Having some weeks back found the Rock of Cashel wanting in the welcome department, now it’s the turn of Clonmacnoise. A pile of rubble in a field—is it more than this? Apparently so, for huge coaches clog up narrow local roads, bringing hordes of pilgrims to tread in the footsteps of Ciaran and JPII. Even on a day blighted by low skies, soft rain and a general air of gloom, the car park was full. Last time we were there, about 20 years ago, entry was free and views unimpeded. Today we found that not only did entry come at a price, but also any possibility of using the loo—at the same price. It seemed that trees had been planted deliberately to obscure any chance of a view without paying. Rampant commercialism meant that even a cup of tea was not to be had without paying the entrance fee. Maybe this is what happens after JPII has visited a place.

Capernaum

Rampant commercialism reminds me that last week we called in at Knock on the way back from Donegal. The shop merchandise was all in the best possible taste. She who must be obeyed said that the loos there were ‘appalling’. She is not alone: so say several online reviews. The weather was awful too, but I don’t suppose we can do much about that. A few years ago we visited the Holy Land. We saw lots of piles of rubble in fields near Jerusalem that possibly may possibly have possibly been associated with Jesus and the disciples. Galilee is beautiful and very moving. It feels real. And the Rock of Dunamase still rocks.

More intourism

Russian icon

My enthusiasm for things Russian persists. I love the icons, the incense, the architecture, the matryushka dolls, The language: wonderful sounds – ‘l’ sounds like you hear in east Lancashire in places like Burnley and Chorley (listen to Jane Horrocks). And music to die for – literally, the Contakion with Russian basses whose vocal cords (no h, please) must be at least a foot long, and whose chests must contain several barrels of vodka, for them to get that low. The chants, the Rachmaninov Vespers: I drool like Homer Simpson with a donut. In Leningrad I sought out a poster shop a few metro stops from Hotel Moskva, and brought back some treasures, now gone the way of much else in various house moves. But one was particularly juicy, I recall, with square-jawed Soviet heroes and the hammer and sickle, and a slogan exhorting the workers to something or other in Russian.

Soviet icon

A few months after that holiday, we moved from Nottingham to Kilmacanogue when I started professoring at the College of Surgeons in Dublin. What better place to display the said communist poster, thought I, than in the Anatomy Room of that august body, well known for its revolutionary history and sympathies. At that time, we had some young surgeons in training at least one of whom, from a wealthy Dublin family (a rarity, of course, at the College of Surgeons) found it unsettling. He disapproved, and said so. What a tease!

Registan, Samarkand

The year before all five of us went to the USSR, Susan and I went to Leningrad, Tashkent, Samarkand and Moscow. It was a rather rushed trip, and memories are hazy: tea drinking and beautiful Islamic architecture in Samarkand stand out. Someone wanting to talk to westerners the following day approached us in Samarkand, but nothing materialized. Gorbachev was in power then, and Moscow was boss. I wonder what has become of the would-be conversationalist in the now independent Uzbekistan. I wonder what has become of Comrade Boris and Borisovna of the erstwhile Soviet Union. Were they better off under Krushchev, Brezhnev and Gorbachev, before the ex-KGB man came to power and their oil tycoons became filthy rich and bought up football clubs?

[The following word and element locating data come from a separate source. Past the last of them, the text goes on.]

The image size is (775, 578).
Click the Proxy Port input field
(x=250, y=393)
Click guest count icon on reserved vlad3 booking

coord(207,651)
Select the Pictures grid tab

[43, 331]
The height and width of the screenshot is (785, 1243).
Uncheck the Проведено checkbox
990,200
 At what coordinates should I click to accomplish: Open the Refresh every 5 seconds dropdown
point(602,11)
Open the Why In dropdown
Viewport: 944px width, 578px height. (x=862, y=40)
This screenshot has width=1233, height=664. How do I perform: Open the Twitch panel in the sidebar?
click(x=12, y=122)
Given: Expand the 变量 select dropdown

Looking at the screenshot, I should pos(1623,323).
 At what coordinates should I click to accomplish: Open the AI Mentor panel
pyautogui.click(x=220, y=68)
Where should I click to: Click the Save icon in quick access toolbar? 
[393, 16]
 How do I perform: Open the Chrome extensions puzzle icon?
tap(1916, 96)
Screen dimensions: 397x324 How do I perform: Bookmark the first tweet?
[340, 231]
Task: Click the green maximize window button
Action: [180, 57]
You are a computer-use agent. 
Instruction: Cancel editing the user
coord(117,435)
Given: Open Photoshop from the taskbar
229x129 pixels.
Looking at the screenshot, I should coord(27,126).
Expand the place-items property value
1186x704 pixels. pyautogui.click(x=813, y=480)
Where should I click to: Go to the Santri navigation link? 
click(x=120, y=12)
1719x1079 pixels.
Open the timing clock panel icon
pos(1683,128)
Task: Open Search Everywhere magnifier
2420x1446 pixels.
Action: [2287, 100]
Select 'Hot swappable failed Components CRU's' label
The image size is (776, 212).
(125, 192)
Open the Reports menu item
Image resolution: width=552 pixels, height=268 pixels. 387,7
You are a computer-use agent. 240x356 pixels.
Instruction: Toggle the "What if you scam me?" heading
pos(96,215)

One thing I brought back from the USSR was the realization that despite what we are told year-by-year, the Russians suffered war casualties on a far greater scale than anyone in the so-called west. You can understand why Uncle Joe was so keen to have a fence of buffer states between him and the western aggressors that had invaded Russia time and again over the centuries.

Communism and Christianity have much in common. A pity nobody’s tried either of ’em. Happy days.